Generally, a fuel cell system, having a fuel cell stack, a oxidant flow field, a fuel gas flow field, and a coolant flow field, generates electric energy utilizing an electrochemical reaction between a fuel gas and an oxidant. Such a fuel cell system is generally provided with a Membrane Electrode Assembly (MEA).
The MEA has a membrane electrolyte sandwiched between an anode supplied with humidified fuel gas and a cathode supplied with humidified oxidant. The MEA is again sandwiched between a pair of separators, where flow fields, which are defined as a plurality of channels or grooves, are formed for flowing of the fuel gas and oxidant.
Furthermore, the fuel cell system is provided with a coolant flow field for cooling the fuel cell stack. Each of the oxidant flow field, the fuel gas flow field, and the coolant flow field is provided with a pump, a blower, and a plurality of valves and so on.
When a fuel cell as described above is adapted in a fuel cell vehicle, the fuel cell is repeatedly turned on and off, dependant on whether the vehicle is driven or not. When the fuel cell operates, water generated by electrochemical reaction of the fuel cell is drained, but when the fuel cell stops operating, water failing to be drained remains in the fuel cell stack. Furthermore, when the fuel cell stops operating after driving, the humidified fuel gas and the humidified oxidant in the flow fields also remain in the plurality of grooves or channels. When the atmospheric temperature drops to a low temperature, water of the residue can freeze, deteriorating the MEA of the fuel cell and blocking the flow fields, and the parts provided with each of the flow fields. Accordingly, in order to guarantee the safety of the fuel cell, the residue in the fuel cell system must be removed after the fuel cell is turned off.
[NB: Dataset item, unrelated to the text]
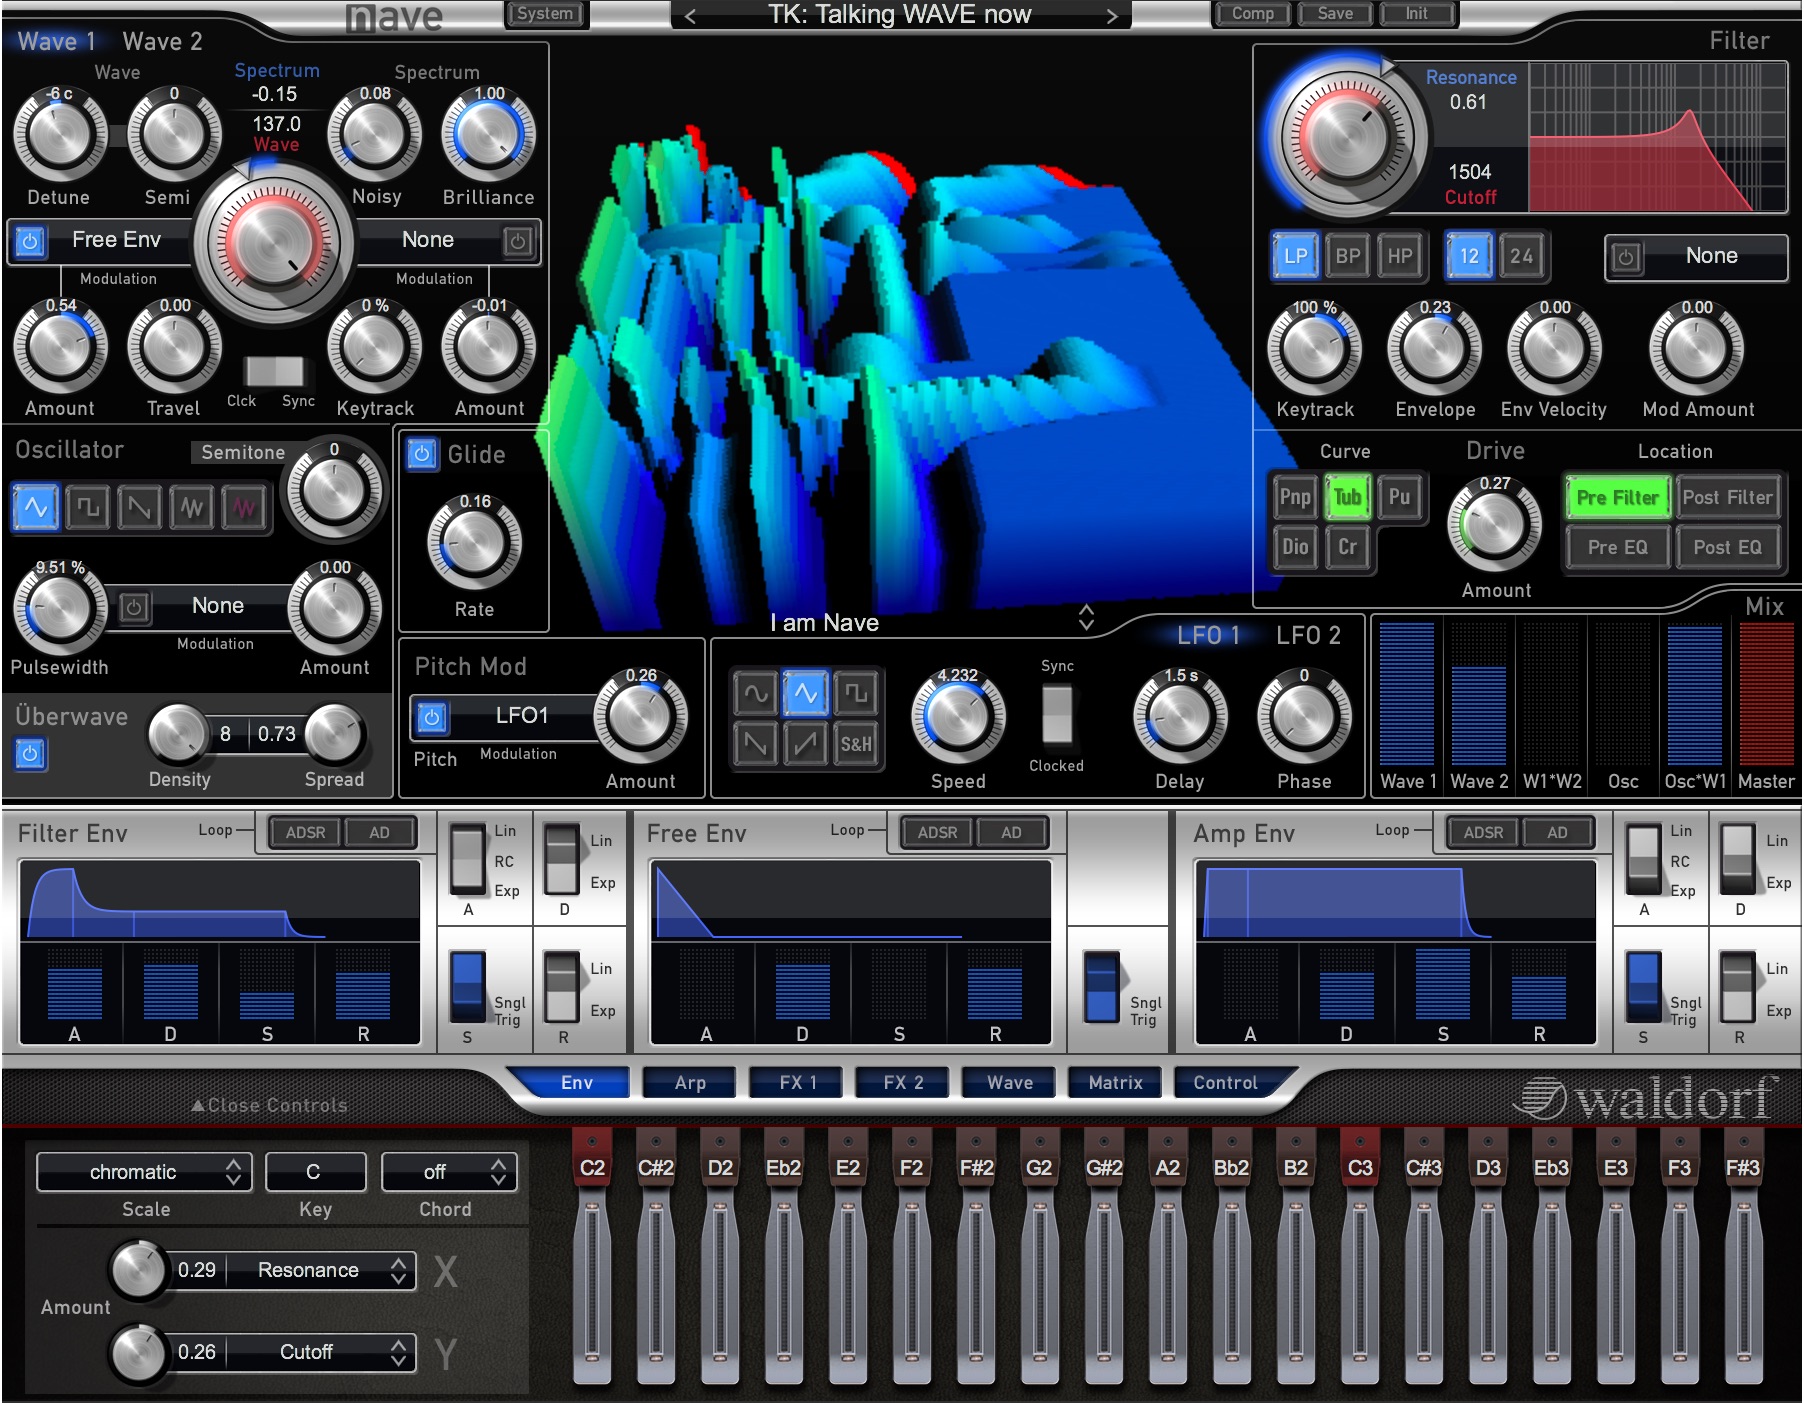This screenshot has width=1804, height=1403.
Task: Expand the X-axis Resonance parameter dropdown
Action: 321,1270
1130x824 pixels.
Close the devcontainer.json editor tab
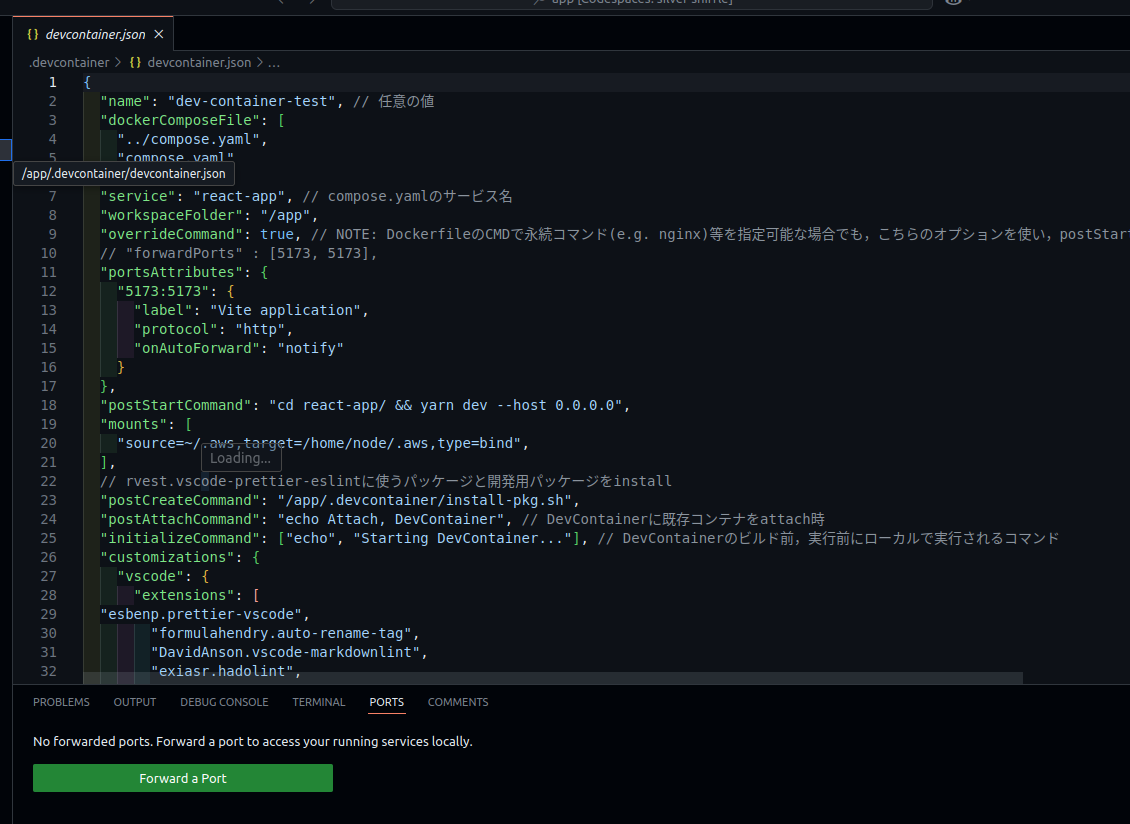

Conventionally, in order to solve the problem described above, the residue in the fuel cell is removed by nitrogen purging. However, when nitrogen purging is used, additional apparatuses such as a storage tank for nitrogen and a controller for adjusting the nitrogen pressure are required, and the storage tank must be repeatedly recharged. Furthermore, in order to completely remove the residue, a substantial amount of time and high consumption of nitrogen are required.